_INSTRUCTIONS_
A. Name every person who speaks in the museum theft transcript that comes before the lines.
B. Copy out the museum theft transcript above the lines word for word, everything from "KAYE: Motion detectors" down to "Including the Rembrandts.".
C. Pick up the museum theft transcript where it stops, before the lines begin, and carry it on.

_EXTRACT PROVIDED_
════════════════════

KAYE (voice-over): Rick Abath laughs about it now, but as soon as he was tied up by the two thieves, he realized how vulnerable he really was.

ABATH: I was panicking. I didn't realize I was panicking. But I was completely panicking.

KAYE: The thieves lead Rick and his partner down to the basement to differ different areas. Rick is taken to the boiler room and cuffed to an electrical box. His eyes and mouth were duct-taped and he feared for his life.

ABATH: I was afraid that they were going to set the place on fire after they were done. That was my -- maybe because I was right across from the boiler. But that was -- my predominant fear was, God, I hope they don't burn the place down.

KAYE: He couldn't see, couldn't hear. And he had no idea what was happening upstairs. All he knew was that his museum was unguarded and about to be robbed.

It all happened so fast, he never had a chance to hit the one panic button by the guard desk. He knew no one was coming to help.

Did the thieves know that as well? It appears they did since they were in no rush to get out.

AMORE: The path is interesting. They took the guards after they handcuffed them and taped them and brought them into the basement. About 24 minutes elapsed, though, before they -- we see them again.

KAYE: Motion detectors placed throughout the building picked up their trail for nearly an hour-and-a-half. But that didn't matter. Those motion detectors weren't connected to police outside. They only alert the guard sitting at the computer by the entrance, a computer that was now unmanned.

AMORE: It's in this hallway where we see the first motion detectors go off. So, that's how we know that it was 24 minutes. So, it is about 1:48 and they're walking down this hallway together and they enter the Dutch Room.

KAYE (on camera): Which is right there.

AMORE: Exactly. And from the Dutch Room, they took six pieces.

And that's where...

KAYE: Including the Rembrandts.

ABATH: The Rembrandt -- the three Rembrandts, the Vermeer, and the Flinck and the Chinese vessel. And that's where -- in terms of dollar value, that's where the lion's share of the theft occurred.

KAYE (voice-over): These three Rembrandts, this Vermeer, this landscape by Govaert Flinck all had to be taken down from the walls in the Dutch Room. The real work had begun for the thieves. But as they get ready to remove Rembrandt's Storm on the Sea of Galilee, his only seascape, a high-pitched alarm sounds.

Pulitzer Prize-winning reporter Stephen Kurkjian has investigated this case for "The Boston Globe" for decades. He first interviewed Rick Abath about the night of the crime for "The Globe" and Abath told him this alarm was designed to keep visitors from getting too close to the Rembrandt.

STEPHEN KURKJIAN, "THE BOSTON GLOBE": That seascape, even if you look at prints of it now, images of it now, you will see a vision, an etching of Rembrandt himself. Art experts, art specialists, common folk knew that, and they would come up and they would point their finger close to, point out the image of Rembrandt. And if they got too close, then the alarm would sound.

KAYE: Kurkjian says the thieves then smashed the alarm.

════════════════════

_RECORDED DATA_

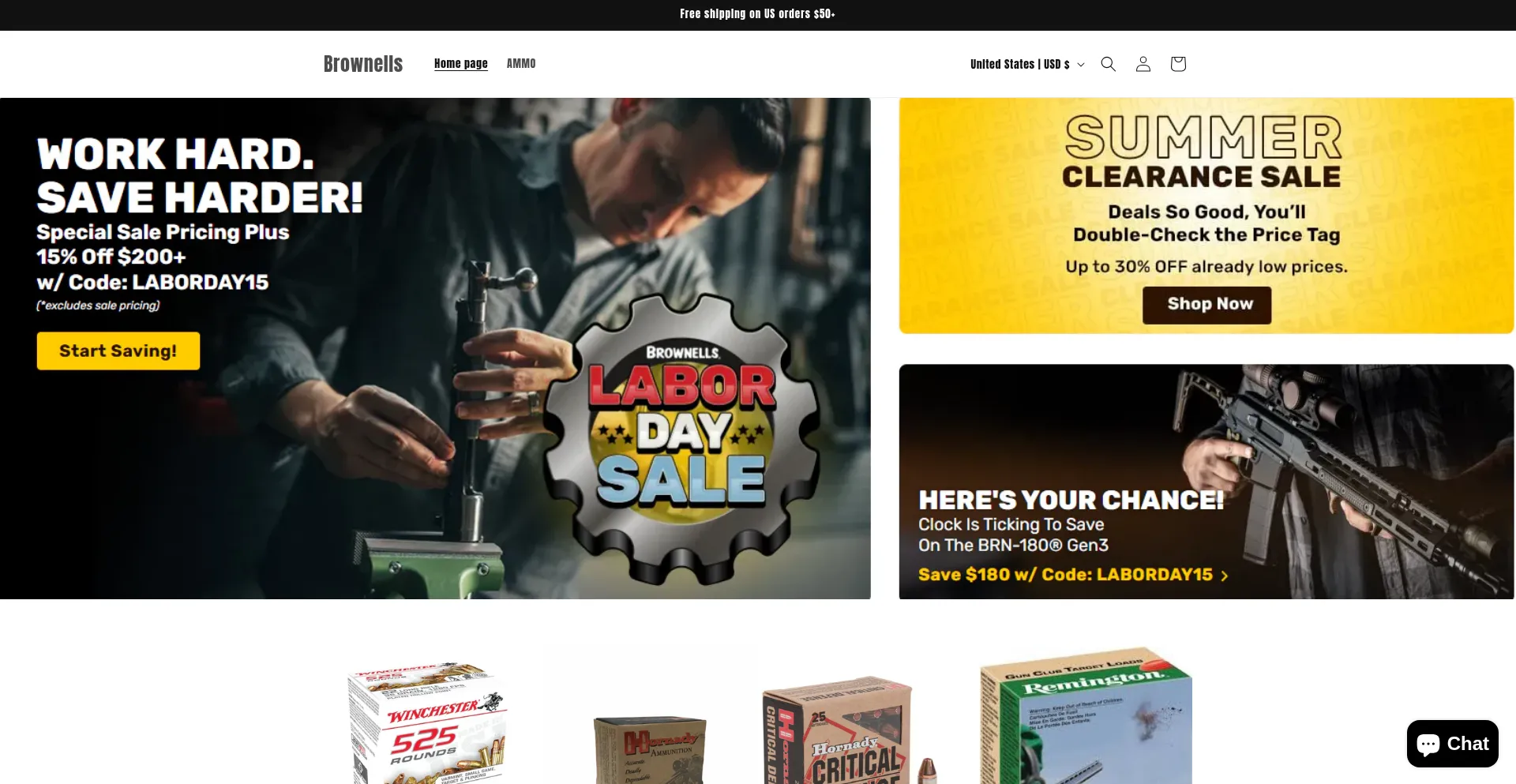
Task: Expand the United States | USD $ selector
Action: pyautogui.click(x=1027, y=64)
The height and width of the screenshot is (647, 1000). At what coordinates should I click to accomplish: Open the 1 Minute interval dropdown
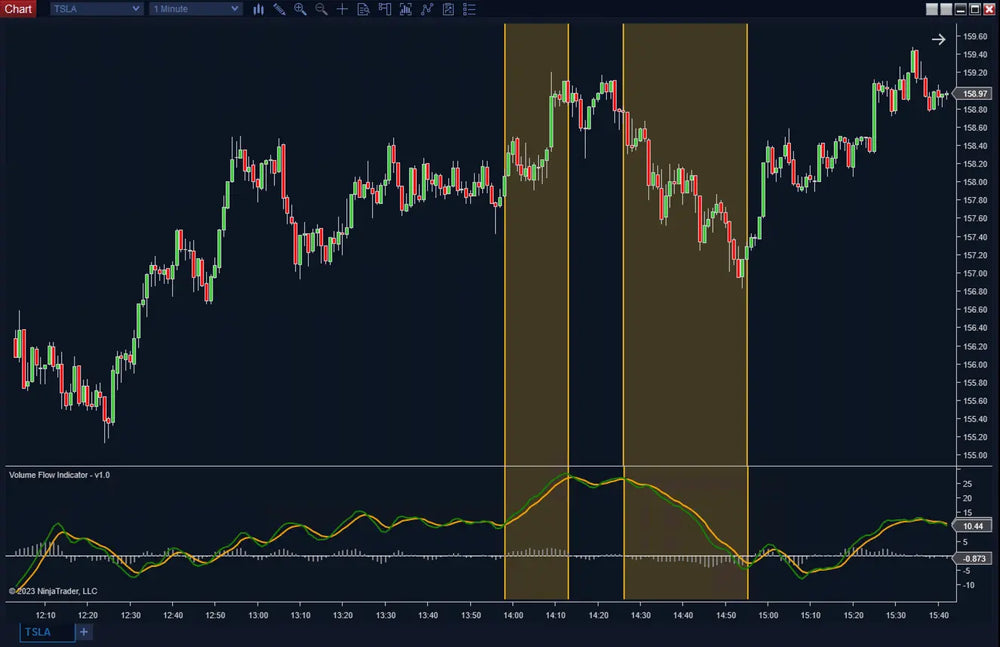[x=194, y=9]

════════════════════

_WRITTEN ANSWERS_
A. Kaye, Rick Abath, Amore, Stephen Kurkjian

B.
KAYE: Motion detectors placed throughout the building picked up their trail for nearly an hour-and-a-half. But that didn't matter. Those motion detectors weren't connected to police outside. They only alert the guard sitting at the computer by the entrance, a computer that was now unmanned.

AMORE: It's in this hallway where we see the first motion detectors go off. So, that's how we know that it was 24 minutes. So, it is about 1:48 and they're walking down this hallway together and they enter the Dutch Room.

KAYE (on camera): Which is right there.

AMORE: Exactly. And from the Dutch Room, they took six pieces.

And that's where...

KAYE: Including the Rembrandts.

C.
KURKJIAN: That was really a compelling little detail to me, because it seemed like that worked, that, you know, if you got too close, the sound would go off. And as I went through the rest of the security that was in place at the museum, nothing else was there to guard the museum's valuables.

KAYE: Like the motion detectors, this alarm was not connected to the outside world. But did the thieves know that as well? Because they didn't pack up and leave at that point. They continued on with their crime, and they took their time.

One thief stayed behind in the Dutch Room and carefully removed some of the paintings from their matting and frames, although two of the Rembrandts were simply cut out of their frames. The other thief headed out of the room, back down the hallway.

AMORE: Same path backwards, goes through the Early Italian Room, the Raphael Room, all the while passing incredibly priceless art, famous art, Raphaels, important Chinese pieces, Fra Angelico, and walked back to the short gallery where the thief takes five sketches Degas, and a Napoleonic finial from a top of a flag that Napoleon's first regiment carried.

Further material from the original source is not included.